Class I histocompatibility molecule association with phosphorylated calnexin. Implications for rates of intracellular transport.

Recent studies have shown that the endoplasmic reticulum (ER)-resident protein, calnexin, associates with class I major histocompatibility complex (MHC) molecules early in their biosynthesis. It has been suggested that calnexin participates in the assembly of class I MHC molecules or in the retention within the ER of unassembled class I molecules. We have examined the role of phosphorylation of calnexin in its association with mouse class I MHC molecules. We show that phosphocalnexin associates with H-2Ld and H-2Db molecules but not with H-2Kb and H-2Dd molecules, although calnexin-H-2Kb association can be demonstrated. These observations are interesting in light of the fact that H-2Kb and H-2Dd molecules are transported out of the ER more rapidly than are H-2Ld and H-2Db molecules. H-2Ld and H-2Db molecules differ in amino acid sequence only in their membrane-distal alpha 1 and alpha 2 domains. Nevertheless, the affinity of phosphocalnexin for H-2Ld is greater than its affinity for H-2Db.
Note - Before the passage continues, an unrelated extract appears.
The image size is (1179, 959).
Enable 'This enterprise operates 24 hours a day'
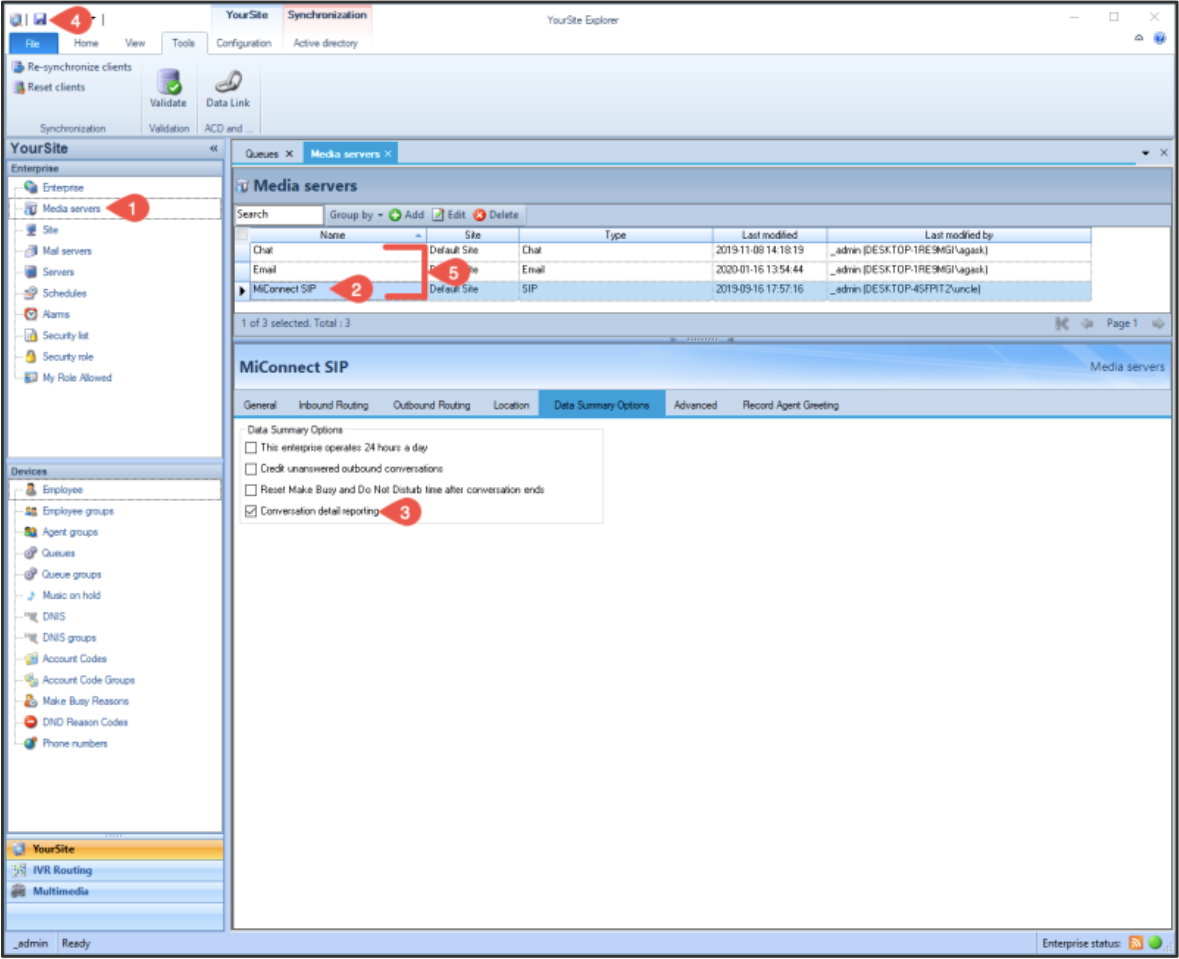[x=251, y=448]

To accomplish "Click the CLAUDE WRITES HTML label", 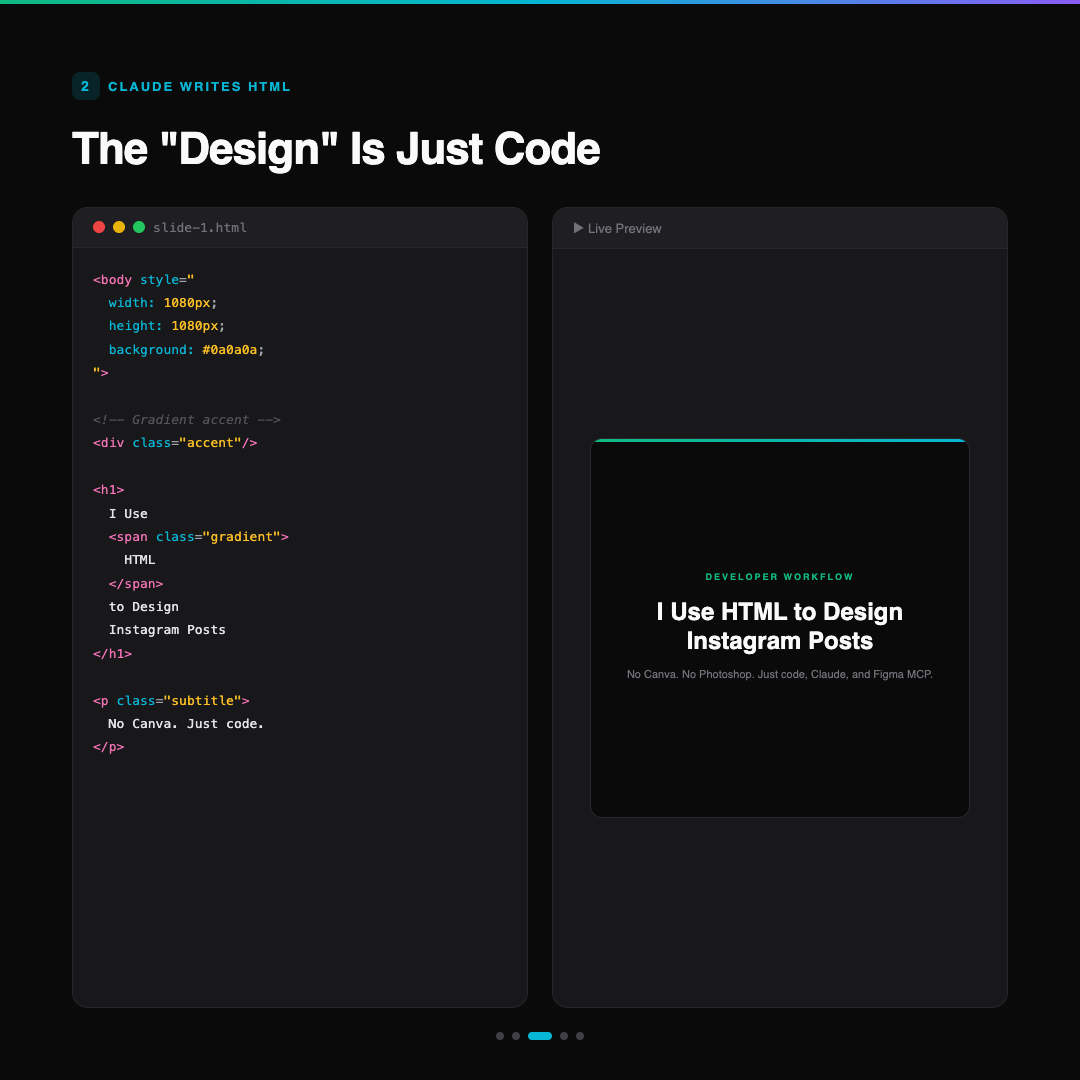I will point(199,87).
Furthermore, H-2Db becomes endoglycosidase H-resistant more slowly in cells in which it associates with phosphocalnexin than in cells in which it does not. Ca2+ ionophore A23187 prevents association of phosphocalnexin with H-2Ld molecules in vivo but does not cause the disruption of phosphocalnexin-H-2Ld complexes after they have formed. A23187 does not prevent assembly of H-2Ld-beta 2-microglobulin (beta 2-m) heterodimers. Furthermore, phosphocalnexin is found associated with H-2Ld molecules regardless of their state of assembly with beta 2-m and antigenic peptide. These results suggest that phosphocalnexin association with class I MHC molecules does not play a role in assembly of the class I MHC-beta 2-m-peptide complex nor in preventing release of unassembled class I molecules from the ER but may otherwise influence their rate of transport through the ER.